begin PAGE

The work to be carried out under this award will develop the needed infrastructure and apply it to study realistic compact binary systems that can give rise to gamma ray burst phenomena. To this end the required physics modules will be incorporated in a new infrastructure framework able to exploit the new generation of high performance computers. The implementations of this infrastructure will allow study of the system in depth, with the goal of predicting and interpreting aspects of observations of electromagnetic and gravitational waves.
This work serves to advance computational and numerical techniques for an exciting scientific problem, as well as the creation and dissemination of advanced tools for distributed computing. The research to be carried out has as its goal to give an unprecedented description of possible (short) gamma ray burst systems and to develop a new computational model to efficiently utilize petascale computing. Finally, this study involves the training of postdoctoral researchers, graduate students, and undergraduates.

end PAGE

WHAT TO WORK ON:
Continue the gamma ray burst research abstract from its last sentence, writing in the same technical register.

begin ENTRIES

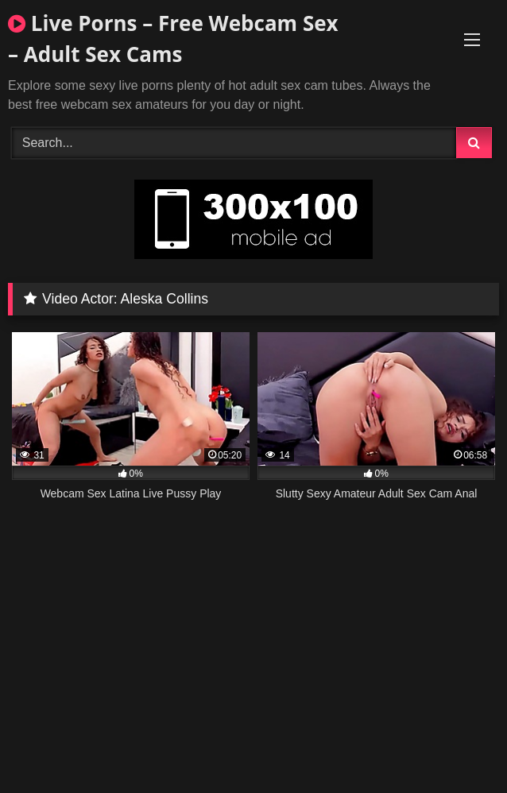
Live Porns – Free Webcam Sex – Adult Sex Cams (173, 38)
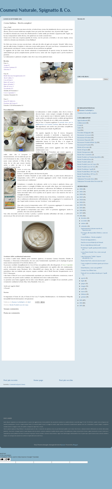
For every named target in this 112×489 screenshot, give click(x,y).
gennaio (83, 297)
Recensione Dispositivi (84, 140)
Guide (79, 128)
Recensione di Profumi (84, 137)
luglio (83, 281)
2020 (81, 205)
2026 (81, 189)
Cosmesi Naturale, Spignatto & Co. (35, 10)
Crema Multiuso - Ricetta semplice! (91, 237)
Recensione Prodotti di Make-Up (87, 142)
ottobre (83, 223)
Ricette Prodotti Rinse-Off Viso (86, 174)
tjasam (63, 445)
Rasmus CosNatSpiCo (86, 110)
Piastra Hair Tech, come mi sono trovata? (93, 261)
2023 (81, 197)
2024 (81, 194)
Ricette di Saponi (82, 150)
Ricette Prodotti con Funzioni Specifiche (89, 157)
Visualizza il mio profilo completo (87, 113)
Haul (78, 130)
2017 (81, 213)
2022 (81, 200)
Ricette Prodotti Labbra (84, 162)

end ENTRIES

RESPONSE BELOW:
We have examined the dynamics associated with various astrophysical systems incorporating with strong-field gravity. Using a distributed adaptive mesh refinement code capable of solving the fully nonlinear Einstein equations coupled to a fluid obeying the MHD approximation, we carried out a number of numerical evolutions. We found that gravitational signatures from compact binaries could reveal information about the magnetic field of the stars based on a comparison of a run with unmagnetized neutron stars and a run with magnetized stars. We have studied the mixed binary case consisting of a black hole and a neutron star both with no initial magnetization and with magnetization. We have also studied binary black hole merger within the force free approximation and found collimated Poynting flux associated with each individual black hole. We have continued this line of research by studying the Poynting flux associated with spinning black holes. When a black is both moving (translational momentum) and spinning (angular momentum) with respect to an ambient magnetic field, we find a generalized Blandford-Znajek effect in which the kinetic energy of the black hole is converted to electromagnetic energy. Such emission should have observational consequences which may enable concurrent detection of such events in GW and EM bands. The project has aided in the instruction of graduate students such as Michael Besselman (@BYU) and Miguel Megevand (@LSU), and also the training of postdoc Carlos Palenzuela (then @LSU). The project has resulted in a number of publications and conference talks.